Esteva
o novo capítulo de Francisca Dias
Um restaurante que reflete o caminho de uma jovem chef que ganhou projeção nacional e agora se afirma no seu primeiro restaurante com assinatura própria.
O percurso de Francisca Dias tem-se construído de forma progressiva, passando por algumas cozinhas exigentes antes de assumir um projeto próprio. A sua formação profissional incluiu uma passagem pelo Feitoria, ao lado do chef João Rodrigues, seguindo-se a função de subchefe no Rossio Gastrobar, também em Lisboa.
A afirmação pública surge em 2021, quando vence a primeira edição portuguesa do Hell’s Kitchen Portugal, momento que lhe deu projeção nacional e abriu novas oportunidades, como a experiência no 100 Maneiras. Nesse mesmo ano, muda-se para o Alentejo para assumir a cozinha da Casa do Gadanha.
É deste percurso que nasce o Esteva, o seu primeiro projeto pessoal, a concretização de um sonho antigo desenvolvido em conjunto com a sua companheira, Tânia Semedo. Um restaurante que reflete a maturidade adquirida ao longo dos últimos anos e onde a chef afirma uma cozinha de produto, direta e equilibrada, deixando espaço para a sua interpretação dos sabores e do território.
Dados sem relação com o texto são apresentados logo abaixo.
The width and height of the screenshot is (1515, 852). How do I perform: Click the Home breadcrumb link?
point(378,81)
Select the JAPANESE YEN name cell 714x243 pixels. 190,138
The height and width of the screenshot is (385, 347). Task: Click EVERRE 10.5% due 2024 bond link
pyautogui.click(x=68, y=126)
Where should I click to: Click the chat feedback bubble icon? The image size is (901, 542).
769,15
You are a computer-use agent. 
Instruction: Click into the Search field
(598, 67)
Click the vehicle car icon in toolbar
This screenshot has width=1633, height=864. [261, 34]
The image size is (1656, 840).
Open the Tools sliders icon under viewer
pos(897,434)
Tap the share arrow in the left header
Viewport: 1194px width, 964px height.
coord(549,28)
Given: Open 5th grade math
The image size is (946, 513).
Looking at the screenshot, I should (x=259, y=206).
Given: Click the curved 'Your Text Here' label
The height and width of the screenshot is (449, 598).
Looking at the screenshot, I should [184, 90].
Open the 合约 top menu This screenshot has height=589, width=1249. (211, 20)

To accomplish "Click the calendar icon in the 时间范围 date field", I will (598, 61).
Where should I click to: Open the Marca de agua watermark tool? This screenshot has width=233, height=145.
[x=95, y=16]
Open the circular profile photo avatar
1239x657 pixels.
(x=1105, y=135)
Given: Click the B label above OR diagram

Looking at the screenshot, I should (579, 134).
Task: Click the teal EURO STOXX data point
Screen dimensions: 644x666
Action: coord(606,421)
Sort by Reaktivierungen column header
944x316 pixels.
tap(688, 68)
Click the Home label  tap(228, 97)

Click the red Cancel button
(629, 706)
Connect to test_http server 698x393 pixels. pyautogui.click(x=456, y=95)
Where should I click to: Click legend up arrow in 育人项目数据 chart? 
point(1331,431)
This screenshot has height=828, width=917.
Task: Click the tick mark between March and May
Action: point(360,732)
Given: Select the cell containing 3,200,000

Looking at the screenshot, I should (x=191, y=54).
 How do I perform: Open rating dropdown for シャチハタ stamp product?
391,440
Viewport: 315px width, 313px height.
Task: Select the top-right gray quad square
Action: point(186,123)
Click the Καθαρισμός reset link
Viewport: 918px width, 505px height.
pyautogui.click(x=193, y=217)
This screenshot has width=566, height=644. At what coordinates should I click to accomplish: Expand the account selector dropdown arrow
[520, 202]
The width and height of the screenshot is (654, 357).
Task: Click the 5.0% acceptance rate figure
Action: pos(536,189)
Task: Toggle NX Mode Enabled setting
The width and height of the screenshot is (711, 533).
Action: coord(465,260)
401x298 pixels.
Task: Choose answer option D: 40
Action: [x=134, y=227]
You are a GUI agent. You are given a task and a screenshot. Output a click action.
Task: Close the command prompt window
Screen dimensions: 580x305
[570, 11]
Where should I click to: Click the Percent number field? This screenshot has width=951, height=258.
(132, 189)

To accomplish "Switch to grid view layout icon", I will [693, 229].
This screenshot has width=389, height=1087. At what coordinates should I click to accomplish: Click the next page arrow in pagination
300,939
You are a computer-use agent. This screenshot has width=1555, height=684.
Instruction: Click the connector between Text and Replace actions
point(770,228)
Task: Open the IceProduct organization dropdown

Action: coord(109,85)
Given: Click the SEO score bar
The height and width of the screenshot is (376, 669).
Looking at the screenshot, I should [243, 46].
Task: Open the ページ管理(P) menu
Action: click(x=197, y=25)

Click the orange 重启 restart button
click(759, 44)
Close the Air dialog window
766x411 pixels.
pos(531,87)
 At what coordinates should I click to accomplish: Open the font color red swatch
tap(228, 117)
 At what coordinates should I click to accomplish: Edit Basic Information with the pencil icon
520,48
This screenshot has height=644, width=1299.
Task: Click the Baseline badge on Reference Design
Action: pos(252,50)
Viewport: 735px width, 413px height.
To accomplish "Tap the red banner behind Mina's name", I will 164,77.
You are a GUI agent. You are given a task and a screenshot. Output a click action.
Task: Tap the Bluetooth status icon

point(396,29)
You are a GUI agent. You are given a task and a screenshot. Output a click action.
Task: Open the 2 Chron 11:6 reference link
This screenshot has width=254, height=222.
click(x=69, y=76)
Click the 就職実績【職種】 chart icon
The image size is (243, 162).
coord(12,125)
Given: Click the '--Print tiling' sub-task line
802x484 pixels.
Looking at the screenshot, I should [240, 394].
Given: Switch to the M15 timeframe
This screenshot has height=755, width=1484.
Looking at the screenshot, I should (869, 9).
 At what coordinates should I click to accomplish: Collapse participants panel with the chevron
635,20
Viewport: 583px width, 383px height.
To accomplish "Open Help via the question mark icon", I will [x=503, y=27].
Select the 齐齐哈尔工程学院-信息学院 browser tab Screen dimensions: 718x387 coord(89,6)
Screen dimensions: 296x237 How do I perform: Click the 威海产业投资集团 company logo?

Localizado na Herdade da Videira, entre Borba e Estremoz, uma casa no campo, rodeada de olival e em terra de vinho, um espaço acolhedor, para cerca de 30 pessoas.
A ementa é variada, com várias propostas para picar e para buxar, isto é, entradas e pratos principais, bem como algumas sobremesas, quase tudo com inspiração alentejana. Nas entradas, os clássicos queijos e presunto, orelha, carne de alguidar e croquetes, mas também codorniz, naco de cabeça de xara ou pastelão de beringela, entre outros. Nos principais, desde os mais tradicionais cação, bochechas e abanicos até à tarte de ensopado de borrego. Uma carta dinâmica e sempre com propostas a entrar e a sair.
Fecha às terças e quartas-feiras, aberto apenas para almoço à segunda, quinta e domingo, com almoço e jantar à sexta e sábado, recomenda-se sempre uma reserva antes da deslocação.
Partilho umas breves notas de uma visita recente.




Croquete de coelho e Croquete de cabidela
Bem cremosos, estaladiços por fora, com uma maionese de escabeche fresca, belíssimos.
Pastelão de beringela
Estilo tortilha, muito cremosa, saborosa. Diferente.
Espargos, crumble de farinheira e crumble de broa, flor de alho e cebolinho
Ovos cremosos, suculentos, cheios de cor e textura, uma delícia.
Naco de cabeça de xara
Um naco, literalmente, de comer à colher e de chorar por mais. Um toque de pimenta no tempero, o avinagrado na guarnição, maionese de coentro a dar fundo, um belíssimo conjunto, sem dúvida a repetir (muitas vezes)…


Tarte de ensopado de borrego
Belíssima massa dourada por fora, com um generoso recheio por dentro, cheio de carne, suculento, com a frescura da hortelã, simples, de conforto.
Leite creme de esteva
O final doce, um clássico leite creme, estaladiço por fora e cremoso por dentro, como manda a lei.
Em resumo:
Um restaurante com um serviço muito competente, ritmado, simpático e atencioso. Bons copos de vinho e uma carta de vinhos simpática e com muitas propostas acessíveis. Uma cozinha de qualidade, com preços acessíveis, diferenciada, com muito produto local. A regressar, sem qualquer dúvida!